Another editorial ticked off the conditions of life in Venezuela: Basic services scare, health services “castrados,” insecurity equal to a state of war, corruption and crime institutionalized and public resources converted to the booty of pirates.

Maduro is a dictator, no doubt, with nothing to control his power, with judicial or financial means coopted. No free elections. The ability to confront his power abolished and guarantees of humanity and life annulled.

Yet the man responsible for all this can stand before the world stage and give an “outdated” talk on sovereignty, socialism, the equality of people, democracy, anti-imperialism and his state officials listen and applaud.

How can this happen? the editorial asks. And how can the diplomatic corps make space for him without degrading itself.

That’s a long way of saying that things could get a lot worse for the United States, if aid is cut to El Salvador, Honduras and Guatemala.

Trying to keep out desperate people with a wall or anything else goes against the history of humankind. We’re a migratory beast that flees from places where we can’t survive. One way or another, the caravan will arrive someday.
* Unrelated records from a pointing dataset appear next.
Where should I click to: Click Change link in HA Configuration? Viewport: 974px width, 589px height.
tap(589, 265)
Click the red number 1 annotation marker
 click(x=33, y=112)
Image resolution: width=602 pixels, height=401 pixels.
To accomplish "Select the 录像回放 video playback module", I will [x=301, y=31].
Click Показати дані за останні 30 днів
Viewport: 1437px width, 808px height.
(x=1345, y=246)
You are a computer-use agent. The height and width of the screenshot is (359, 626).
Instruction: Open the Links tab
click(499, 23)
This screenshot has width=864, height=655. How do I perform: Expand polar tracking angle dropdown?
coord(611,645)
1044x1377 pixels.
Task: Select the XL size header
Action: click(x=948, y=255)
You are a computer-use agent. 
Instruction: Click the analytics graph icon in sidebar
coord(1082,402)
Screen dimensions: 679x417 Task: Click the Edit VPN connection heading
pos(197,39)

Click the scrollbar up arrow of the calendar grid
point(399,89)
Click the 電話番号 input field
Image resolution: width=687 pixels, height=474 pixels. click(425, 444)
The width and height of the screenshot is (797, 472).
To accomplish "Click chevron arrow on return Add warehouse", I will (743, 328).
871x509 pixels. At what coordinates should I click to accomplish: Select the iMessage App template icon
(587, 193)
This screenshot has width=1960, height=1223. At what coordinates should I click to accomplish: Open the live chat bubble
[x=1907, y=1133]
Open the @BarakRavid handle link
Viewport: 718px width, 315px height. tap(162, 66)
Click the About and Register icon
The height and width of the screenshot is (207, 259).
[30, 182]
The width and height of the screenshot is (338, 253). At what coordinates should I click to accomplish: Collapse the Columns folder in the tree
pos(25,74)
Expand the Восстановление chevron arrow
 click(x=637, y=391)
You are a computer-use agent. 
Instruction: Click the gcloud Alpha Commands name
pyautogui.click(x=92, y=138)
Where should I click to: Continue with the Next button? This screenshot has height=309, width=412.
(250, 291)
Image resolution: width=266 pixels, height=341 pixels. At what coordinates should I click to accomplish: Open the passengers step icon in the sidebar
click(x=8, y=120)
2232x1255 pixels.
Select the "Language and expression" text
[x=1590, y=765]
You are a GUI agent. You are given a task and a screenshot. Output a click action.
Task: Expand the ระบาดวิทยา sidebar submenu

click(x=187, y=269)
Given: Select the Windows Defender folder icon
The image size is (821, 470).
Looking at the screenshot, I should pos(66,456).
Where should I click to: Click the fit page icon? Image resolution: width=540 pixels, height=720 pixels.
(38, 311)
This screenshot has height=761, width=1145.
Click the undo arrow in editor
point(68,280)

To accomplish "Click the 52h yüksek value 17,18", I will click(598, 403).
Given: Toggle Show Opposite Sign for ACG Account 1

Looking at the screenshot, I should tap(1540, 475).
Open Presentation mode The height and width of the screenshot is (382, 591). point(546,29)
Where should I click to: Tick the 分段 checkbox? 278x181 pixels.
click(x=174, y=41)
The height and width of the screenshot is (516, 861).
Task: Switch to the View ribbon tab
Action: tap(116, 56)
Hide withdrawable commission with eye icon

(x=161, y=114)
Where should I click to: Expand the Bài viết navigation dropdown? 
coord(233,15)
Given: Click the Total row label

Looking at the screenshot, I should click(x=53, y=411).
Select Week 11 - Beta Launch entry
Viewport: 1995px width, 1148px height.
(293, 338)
Which should not be taken as an argument for open borders. What we should do is something that will make Central America and Mexico better places to live. That doesn’t mean making them into states, as a Seattle Times printer once suggested to me (we tried that in 1855 to no avail). But cutting off aid right now is going in the wrong direction. More trade, work permits here to fill open jobs, help to eliminate gangs. Something that keeps the caravan of a few thousands from turning into millions.